Source passage:
# MiniTutorial Printable Doc Series



## molarmanful (Sep 14, 2015)

Hey y'all,
I've got an idea. It's a basically a series of Google Docs that teach cube stuff. The idea is to explain concepts in an extremely convenient way that is concise and saves a lot of paper . Everything should fit on a sheet of printer paper. Feel free to link to these tutorials on your websites and stuff like that!

TUTORIALS:
3x3 LBL
Keyhole F2L
I'll be updating the folder with finished tutorials periodically. Make sure to notify me of errors/suggestions/ideas for future tuts.

Oh yeah, and enjoy!


----------



## JustinTimeCuber (Sep 14, 2015)

Just in case you didn't notice the first one is two pages and there are only two words on the second page


----------



## molarmanful (Sep 14, 2015)

JustinTimeCuber said:


> Just in case you didn't notice the first one is two pages and there are only two words on the second page


Oh, I see...
See OP for fix.


----------



## AlexMaass (Sep 14, 2015)

Keyhole f2l is much more efficient and intuitive, you should teach that instead


----------



## molarmanful (Sep 14, 2015)

AlexMaass said:


> Keyhole f2l is much more efficient and intuitive, you should teach that instead


I might make a separate doc for that. It seems like something that not just beginners should learn.


----------



## AlexMaass (Sep 14, 2015)

molarmanful said:


> I might make a separate doc for that. It seems like something that not just beginners should learn.



yeah, the concept can be a bit useful in solves for advanced people but not that much, its still a better way of solving f2l pairs for beginners imo


----------



## molarmanful (Sep 14, 2015)

Updated OP with Keyhole F2L MiniTutorial!


----------

Data for this exercise:

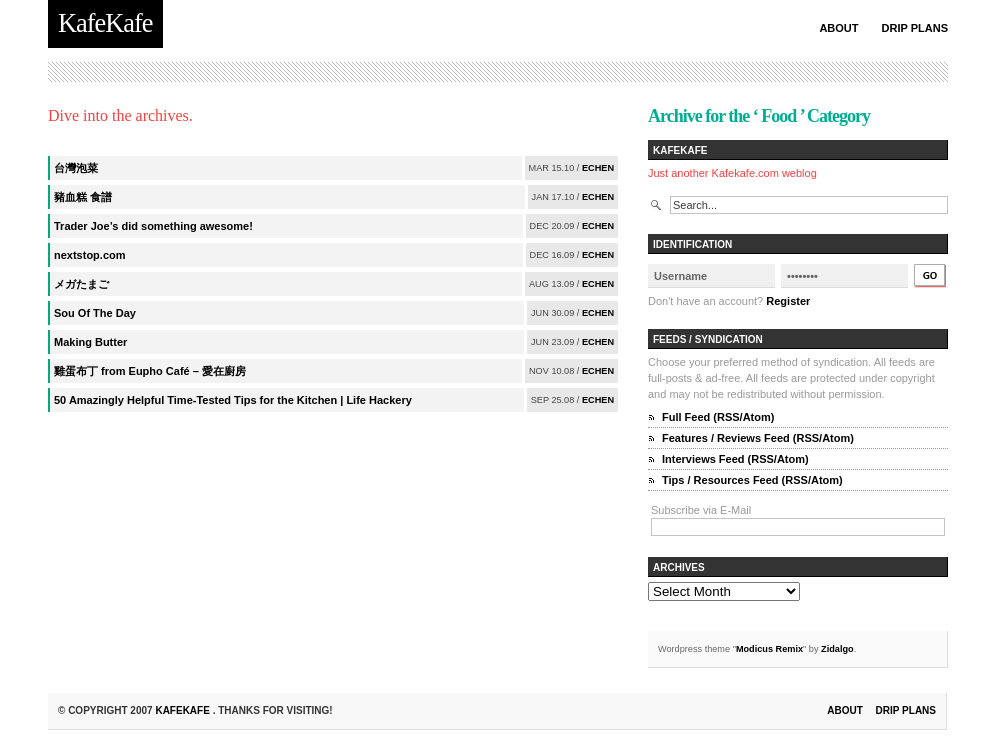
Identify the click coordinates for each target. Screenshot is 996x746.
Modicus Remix (769, 649)
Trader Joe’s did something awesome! (153, 226)
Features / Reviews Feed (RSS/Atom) (758, 438)
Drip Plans (915, 28)
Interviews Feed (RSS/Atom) (735, 459)
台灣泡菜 (76, 168)
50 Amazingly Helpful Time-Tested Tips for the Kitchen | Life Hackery (233, 400)
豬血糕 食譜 (83, 197)
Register (788, 301)
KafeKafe (183, 710)
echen (598, 168)
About (838, 28)
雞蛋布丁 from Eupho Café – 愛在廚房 (150, 371)
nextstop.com (90, 255)
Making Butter (90, 342)
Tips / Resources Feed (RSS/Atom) (752, 480)
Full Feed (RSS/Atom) (718, 417)
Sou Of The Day (95, 313)
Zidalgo (837, 649)
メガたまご (81, 284)
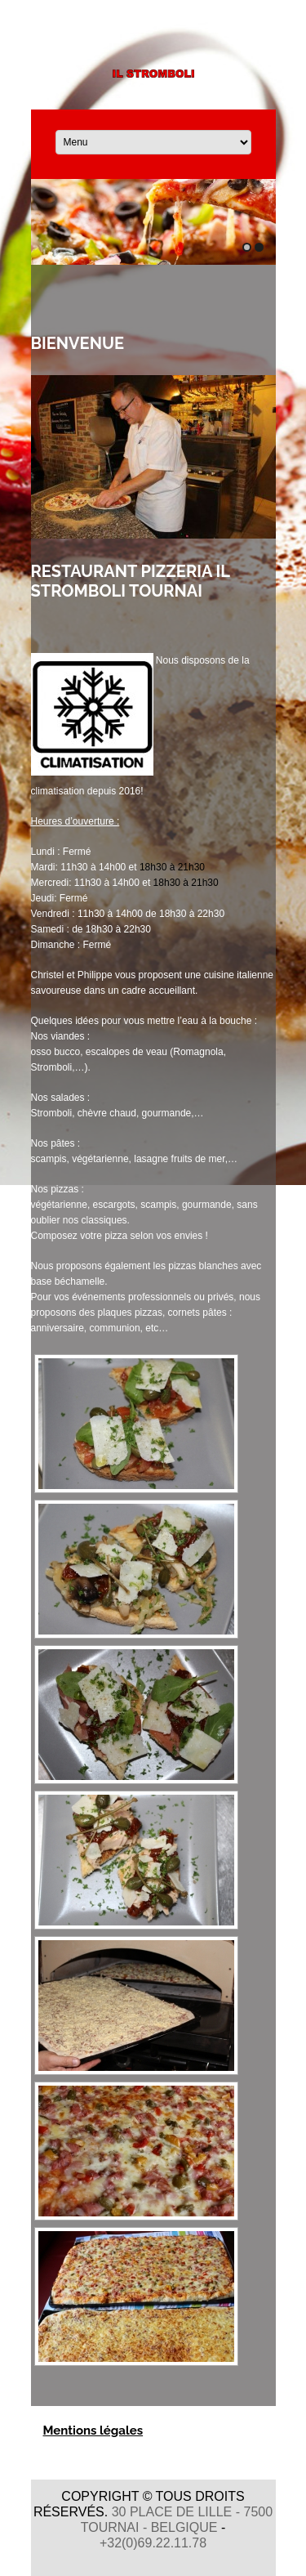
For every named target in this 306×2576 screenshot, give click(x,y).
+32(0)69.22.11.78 (153, 2543)
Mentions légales (93, 2430)
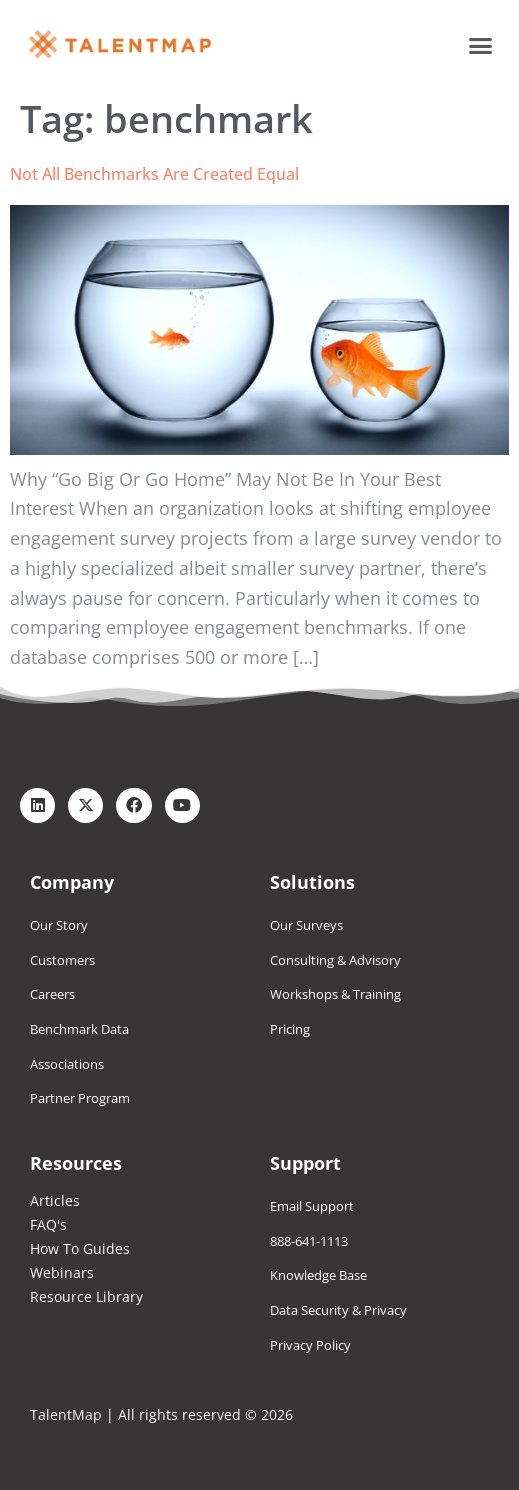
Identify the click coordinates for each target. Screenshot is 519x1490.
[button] (481, 45)
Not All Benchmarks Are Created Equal (154, 174)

Task list:
1. In the forum thread about the printable cube tutorial series, how many words were on the second page of the first tutorial?
2. Convert the stretch of rows from the line that contains "Making Butter (90, 342)" through the end of the rows into a numbered list, skipping blank lines and leaving out the pictures.

Answers given:
1. Two words.

2.
1. Making Butter (90, 342)
2. Tips / Resources Feed (RSS/Atom) (752, 480)
3. Full Feed (RSS/Atom) (718, 417)
4. Sou Of The Day (95, 313)
5. Zidalgo (837, 649)
6. メガたまご (81, 284)
7. For every named target in this 306×2576 screenshot, give click(x,y).
8. +32(0)69.22.11.78 (153, 2543)
9. Mentions légales (93, 2430)
10. Identify the click coordinates for each target. Screenshot is 519x1490.
11. [button] (481, 45)
12. Not All Benchmarks Are Created Equal (154, 174)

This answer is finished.